Anomalous tunneling of collective excitations and effects of superflow in the polar phase of a spin-1 spinor Bose-Einstein condensate

TL;DR

This paper studies how collective excitations in a polar phase spin-1 Bose-Einstein condensate tunnel through barriers, revealing perfect transmission at low energies and unique behaviors under superflow and critical current conditions.

Contribution

It demonstrates that gapless modes in the polar phase exhibit anomalous tunneling behaviors, including perfect transmission, even with superflow, and clarifies conditions where reflection occurs.

Findings

Goldstone modes show perfect low-energy transmission

Superflow does not affect tunneling except at critical current

Spin-wave transmission persists unless interaction strengths are equal

Abstract

We investigate tunneling properties of collective modes in the polar phase of a spin-1 spinor Bose-Einstein condensate. This spinor BEC state has two kinds of gapless modes, i.e., Bogoliubov mode and spin-wave.
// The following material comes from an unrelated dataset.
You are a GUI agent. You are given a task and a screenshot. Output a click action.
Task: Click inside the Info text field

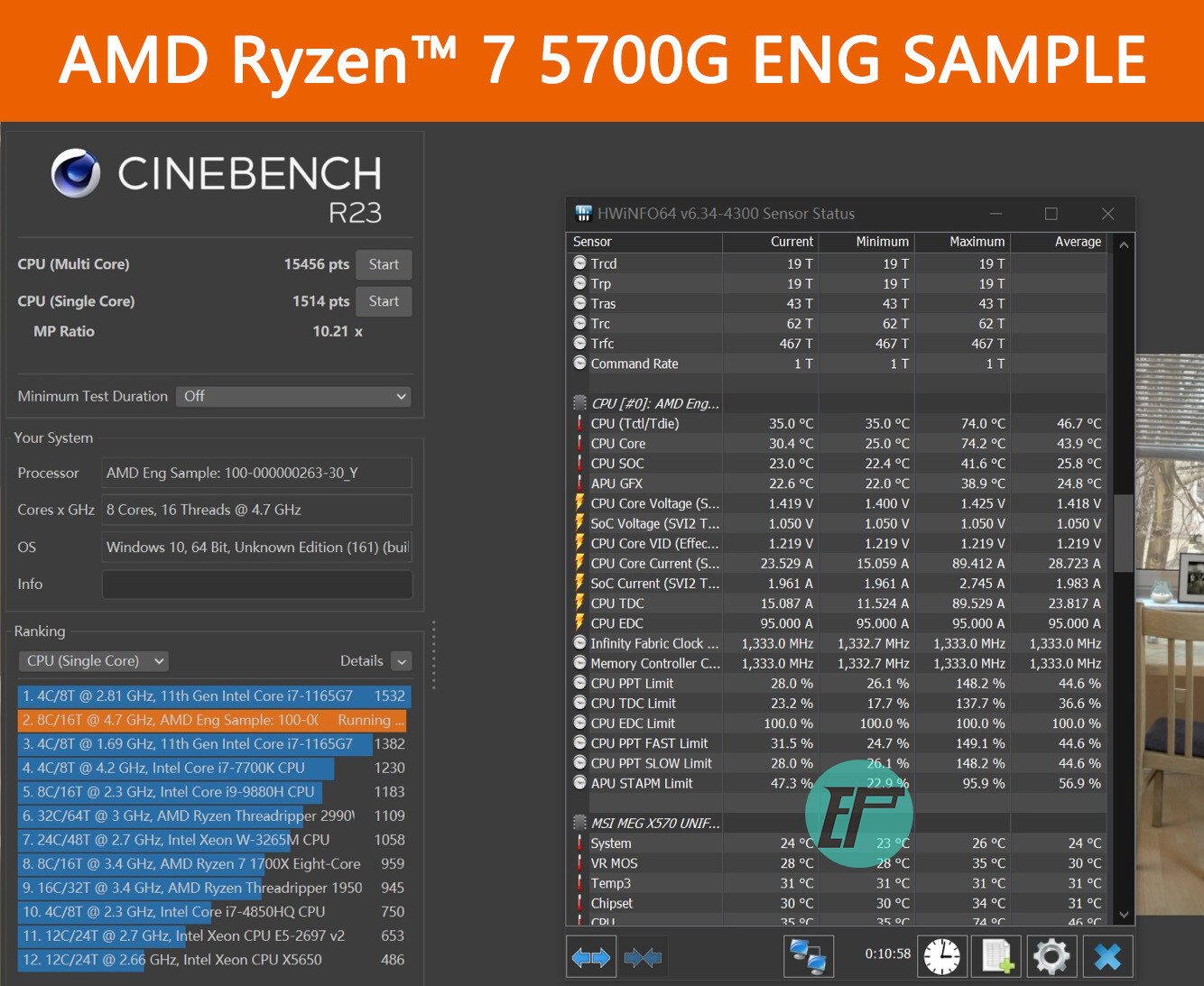pos(256,584)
Within the framework of the mean-field theory at T=0, we show that these Goldstone modes exhibit the perfect transmission in the low-energy limit. Their anomalous tunneling behaviors still hold in the presence of superflow, except in the critical current state. In the critical current state, while the tunneling of Bogoliubov mode is accompanied by finite reflection, the spin-wave still exhibit the perfect transmission, unless the strengths of a spin-dependent and spin-independent interactions take the same value.